Scientists at the University of Sydney’s Australasian Wildlife Genomics Group have loaded the entire genomes of 116 koalas to the public domain to accelerate vital genomic research to support the threatened species.
This comes just three years after the first full reference genome of the koala was published thanks to joint work by the University of Sydney and Australian Museum.
Over the coming months 450 genomes will be made available on servers provided by Amazon Web Services, which is actively supporting the vital genomic research by covering the storage and downloads costs associated with hosting a large dataset in the cloud.
Scientists will be able to access the data through any web browser and use it to investigate key questions relating to the interplay between koala genetic diversity and disease, reproduction, the food they eat and how they will be able to adapt to a changing climate.
Program co-investigator Dr Carolyn Hogg from the School of Life and Environmental Sciences at the University of Sydney said: “This project is developing a genome survey map for koalas across their range. We can use the information to discover and protect those populations that have important genetic variants, which are essential for koalas to be able to adapt to a changing environment.
“By collaborating with AWS Open Data Sets we are able to make the data publicly available as soon as we have sequenced the samples to help accelerate research for this iconic species.”
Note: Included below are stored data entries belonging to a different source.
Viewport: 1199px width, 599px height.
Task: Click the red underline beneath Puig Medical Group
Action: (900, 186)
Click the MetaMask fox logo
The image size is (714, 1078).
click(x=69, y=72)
Iain Rouse, AWS ANZ country director for the public sector, said: “The University of Sydney’s koala genome library project is an incredible example of how cloud technology and open data can accelerate the processing of research data from weeks to hours, and enable Australian researchers to collaborate on insights with the global conservation community to speed up research outcomes.
“It would be a tragedy if Australia lost an animal as iconic as the koala. We’re proud that the AWS Open Data sponsorship program has enabled, not only the fantastic work of Dr Carolyn Hogg and the University of Sydney team, but is also making data more accessible here at home and overseas, which will accelerate outcomes for koalas and other at-risk species.”
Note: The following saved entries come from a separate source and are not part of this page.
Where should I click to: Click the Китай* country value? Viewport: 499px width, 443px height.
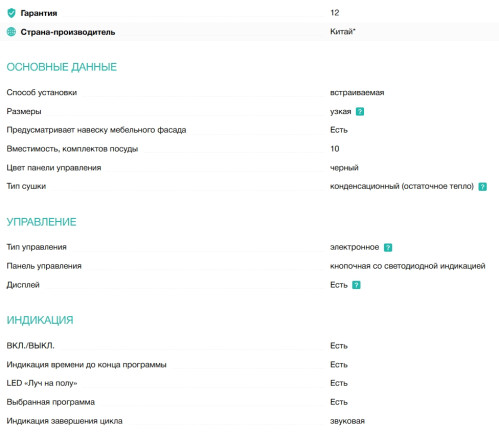click(x=343, y=31)
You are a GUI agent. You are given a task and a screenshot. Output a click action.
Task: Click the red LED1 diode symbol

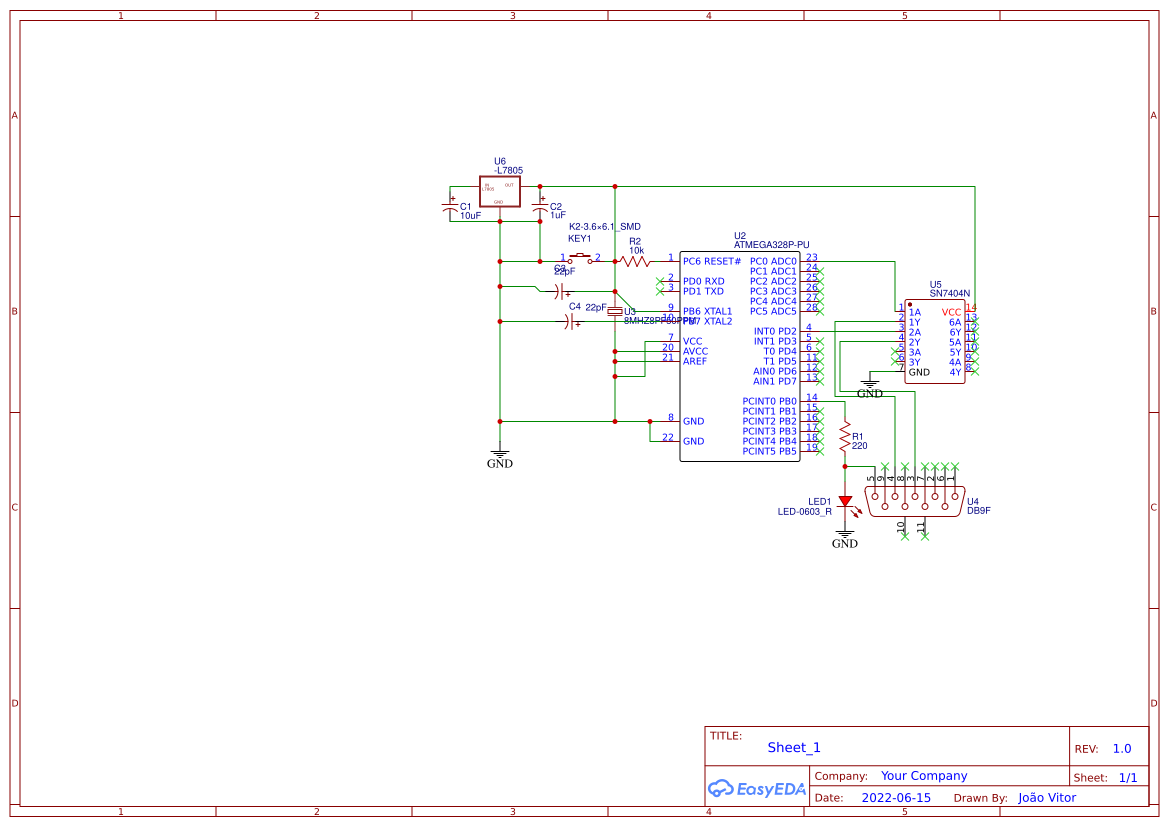845,501
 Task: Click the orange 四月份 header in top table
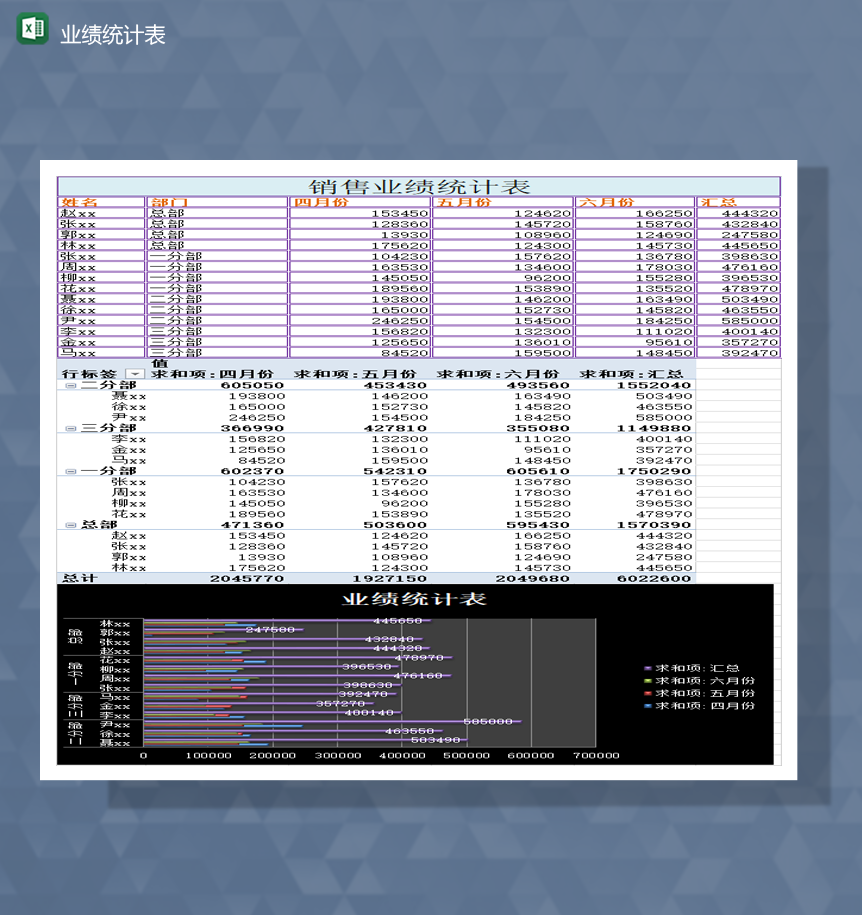pos(360,202)
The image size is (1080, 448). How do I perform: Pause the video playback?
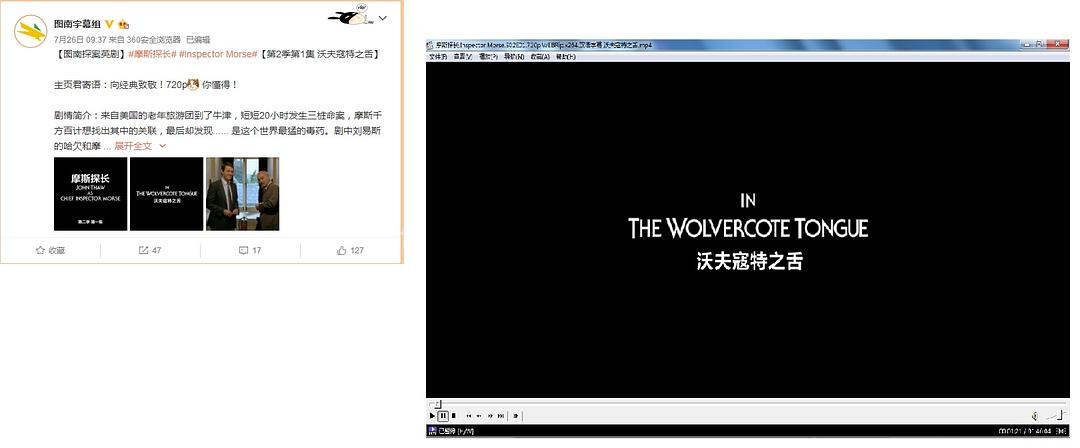(x=442, y=415)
Federal Minister for the Environment Sussan Ley said the program was part of an $18 million investment in koala initiatives by the Morrison Government.
“As the Threatened Species Committee reviews the protection status for koalas and as we work to map populations and restore habitat, the University of Sydney research team is sharing data so that others in the scientific community can help provide new insights to help unlock information about the health and resilience of koala populations,” Minister Ley said.
NSW Minister for Jobs, Investment, Tourism and Western Sydney Stuart Ayres said this important milestone would accelerate research and take koala conservation efforts to the next level.
“Stimulating and supporting cutting-edge research is a vital part of solving environmental challenges today and into the future,” Mr Ayres said.
“The NSW Government is proud to support the protection of koalas through this collaboration between research and industry, which will enhance the state’s bioinformatics capability and give researchers open access to important data.”
NSW Chief Scientist & Engineer, Professor Hugh Durrant-Whyte, said: “There is currently limited information on the population density, genetic diversity and health status of koalas in NSW. This research is an important first step towards doubling the NSW koala population by 2050.”
The koala is facing increased threats from land clearing, climate change, disease and limitations to the species’ genetic diversity to adapt.
The genomic work at the University of Sydney, led by Dr Carolyn Hogg and Professor Kathy Belov, is part of a broader program to map the genomes of over 50 threatened species as part of the Threatened Species Initiative.
Professor Belov said next year the program will focus on other species’ genomes, including the bilby, numbat and the extinct in the wild Christmas Island skink.